- _What is expected_
The entries below should appear again in your reply, word for word.

▼

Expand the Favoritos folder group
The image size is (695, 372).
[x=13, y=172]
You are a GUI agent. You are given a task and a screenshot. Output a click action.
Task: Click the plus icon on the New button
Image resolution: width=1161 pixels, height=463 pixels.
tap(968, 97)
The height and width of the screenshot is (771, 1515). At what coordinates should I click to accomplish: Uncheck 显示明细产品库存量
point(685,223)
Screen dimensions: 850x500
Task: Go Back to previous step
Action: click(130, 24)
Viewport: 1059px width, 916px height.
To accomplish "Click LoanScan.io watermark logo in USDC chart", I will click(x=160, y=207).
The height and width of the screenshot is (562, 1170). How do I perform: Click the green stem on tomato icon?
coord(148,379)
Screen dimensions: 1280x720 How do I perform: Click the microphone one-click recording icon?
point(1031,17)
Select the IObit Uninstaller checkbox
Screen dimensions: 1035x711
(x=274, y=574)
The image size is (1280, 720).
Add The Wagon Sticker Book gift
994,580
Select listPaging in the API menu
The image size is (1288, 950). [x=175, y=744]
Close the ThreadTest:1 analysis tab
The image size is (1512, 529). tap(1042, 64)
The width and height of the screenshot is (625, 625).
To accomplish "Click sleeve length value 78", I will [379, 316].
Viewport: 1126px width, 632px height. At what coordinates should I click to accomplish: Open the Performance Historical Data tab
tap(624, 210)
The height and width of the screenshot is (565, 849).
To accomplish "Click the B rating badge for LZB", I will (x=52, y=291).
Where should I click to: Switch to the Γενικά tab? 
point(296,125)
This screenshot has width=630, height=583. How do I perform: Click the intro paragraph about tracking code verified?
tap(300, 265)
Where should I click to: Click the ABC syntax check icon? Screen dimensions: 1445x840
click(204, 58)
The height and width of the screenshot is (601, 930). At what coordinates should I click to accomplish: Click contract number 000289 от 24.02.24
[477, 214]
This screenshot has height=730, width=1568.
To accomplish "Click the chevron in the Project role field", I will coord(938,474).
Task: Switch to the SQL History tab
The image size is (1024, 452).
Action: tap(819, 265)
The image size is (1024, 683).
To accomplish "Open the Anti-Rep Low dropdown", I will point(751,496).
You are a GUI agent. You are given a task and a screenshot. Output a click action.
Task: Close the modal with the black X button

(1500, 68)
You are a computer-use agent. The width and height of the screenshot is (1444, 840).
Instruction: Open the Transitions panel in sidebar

▲

- _Answer to the exercise_
Expand the Favoritos folder group
The image size is (695, 372).
[x=13, y=172]
You are a GUI agent. You are given a task and a screenshot. Output a click action.
Task: Click the plus icon on the New button
Image resolution: width=1161 pixels, height=463 pixels.
tap(968, 97)
The height and width of the screenshot is (771, 1515). At what coordinates should I click to accomplish: Uncheck 显示明细产品库存量
point(685,223)
Screen dimensions: 850x500
Task: Go Back to previous step
Action: click(130, 24)
Viewport: 1059px width, 916px height.
To accomplish "Click LoanScan.io watermark logo in USDC chart", I will click(x=160, y=207).
The height and width of the screenshot is (562, 1170). How do I perform: Click the green stem on tomato icon?
coord(148,379)
Screen dimensions: 1280x720 How do I perform: Click the microphone one-click recording icon?
point(1031,17)
Select the IObit Uninstaller checkbox
Screen dimensions: 1035x711
(x=274, y=574)
The image size is (1280, 720).
Add The Wagon Sticker Book gift
994,580
Select listPaging in the API menu
The image size is (1288, 950). [x=175, y=744]
Close the ThreadTest:1 analysis tab
The image size is (1512, 529). tap(1042, 64)
The width and height of the screenshot is (625, 625).
To accomplish "Click sleeve length value 78", I will [379, 316].
Viewport: 1126px width, 632px height. At what coordinates should I click to accomplish: Open the Performance Historical Data tab
tap(624, 210)
The height and width of the screenshot is (565, 849).
To accomplish "Click the B rating badge for LZB", I will (x=52, y=291).
Where should I click to: Switch to the Γενικά tab? 
point(296,125)
This screenshot has width=630, height=583. How do I perform: Click the intro paragraph about tracking code verified?
tap(300, 265)
Where should I click to: Click the ABC syntax check icon? Screen dimensions: 1445x840
click(204, 58)
The height and width of the screenshot is (601, 930). At what coordinates should I click to accomplish: Click contract number 000289 от 24.02.24
[477, 214]
This screenshot has height=730, width=1568.
To accomplish "Click the chevron in the Project role field", I will coord(938,474).
Task: Switch to the SQL History tab
The image size is (1024, 452).
Action: tap(819, 265)
The image size is (1024, 683).
To accomplish "Open the Anti-Rep Low dropdown", I will point(751,496).
You are a GUI agent. You are given a task and a screenshot. Output a click action.
Task: Close the modal with the black X button

(1500, 68)
You are a computer-use agent. The width and height of the screenshot is (1444, 840).
Instruction: Open the Transitions panel in sidebar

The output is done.